I’m somewhat surprised with the GROMACS results where going from 32 cores to 64 cores only resulted in a 31.4% increase in performance.

Hmmm…

It’s too bad that there aren’t that many publicly available, MPI benchmarks people can run.

The Motorbike OpenFOAM benchmark wouldn’t be much of a challenge for a processor like this.

Shame.

I would really like to see what this can do against a single socket 64-core AMD ‘Rome’ EPYC vs dual socket 32-core EPYC server.

considering the improvements (any even) from going to 64 cores from 32 at the same TDP… IMO impressive.

I believe that there are some optimizations that can be done… but remember both cpus are 280w.

For some reason my own gromacs tests aren’t super fast, but I think with clear linux I could recompile with the latest zen2 compiler optimizations and claw back as much of a perf uplift. the thing here is that the same test conditions were the same just swapping cpus in the same everythin

Do you know if parallelization in Gromacs is written with OpenMP or is it written with MPI?

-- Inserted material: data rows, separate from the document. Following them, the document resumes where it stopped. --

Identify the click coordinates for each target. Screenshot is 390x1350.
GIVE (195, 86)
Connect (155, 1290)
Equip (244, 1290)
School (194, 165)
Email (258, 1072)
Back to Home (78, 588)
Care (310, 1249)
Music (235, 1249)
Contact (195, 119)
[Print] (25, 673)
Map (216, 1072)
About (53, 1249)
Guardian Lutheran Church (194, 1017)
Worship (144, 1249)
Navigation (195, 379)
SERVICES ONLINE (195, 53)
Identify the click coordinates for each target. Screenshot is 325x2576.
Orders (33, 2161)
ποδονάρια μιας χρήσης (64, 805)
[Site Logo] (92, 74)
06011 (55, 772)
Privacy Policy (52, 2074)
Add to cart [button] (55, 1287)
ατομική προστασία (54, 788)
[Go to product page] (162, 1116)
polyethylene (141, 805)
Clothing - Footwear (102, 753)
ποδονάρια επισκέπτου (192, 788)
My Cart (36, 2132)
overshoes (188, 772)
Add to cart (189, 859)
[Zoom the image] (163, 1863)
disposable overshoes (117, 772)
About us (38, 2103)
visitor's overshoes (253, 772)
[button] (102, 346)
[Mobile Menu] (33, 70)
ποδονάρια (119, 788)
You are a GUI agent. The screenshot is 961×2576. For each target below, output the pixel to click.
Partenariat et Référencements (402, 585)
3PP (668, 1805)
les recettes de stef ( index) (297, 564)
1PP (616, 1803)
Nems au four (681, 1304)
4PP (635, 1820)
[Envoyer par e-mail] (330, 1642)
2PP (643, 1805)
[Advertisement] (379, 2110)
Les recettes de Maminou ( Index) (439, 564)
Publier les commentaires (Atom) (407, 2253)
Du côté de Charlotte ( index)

And I get that this is running the two processors with the same everything, but 31% performance increase with a 100% increase in the core count is quite underwhelming.

Still, depsite that, I wished that there was a comparison between AMD EPYC 7702P and dual AMD EPYC 7542.

I can only suspect that it’s a combination of effects – the Gromacs benchmark problem is now “too small” to be able to really make use of the 3990X, and/or Gromacs (especially if it is parallelized via OpenMP) has poor parallelization scalability, and/or the issues reside with the OS and hardware.

Based on that result, my workload is one that runs on clusters, and therefore; this result would suggest that it would be better for me to get two 3970X systems than one giant 3990X system. It would be better performance-per-dollar.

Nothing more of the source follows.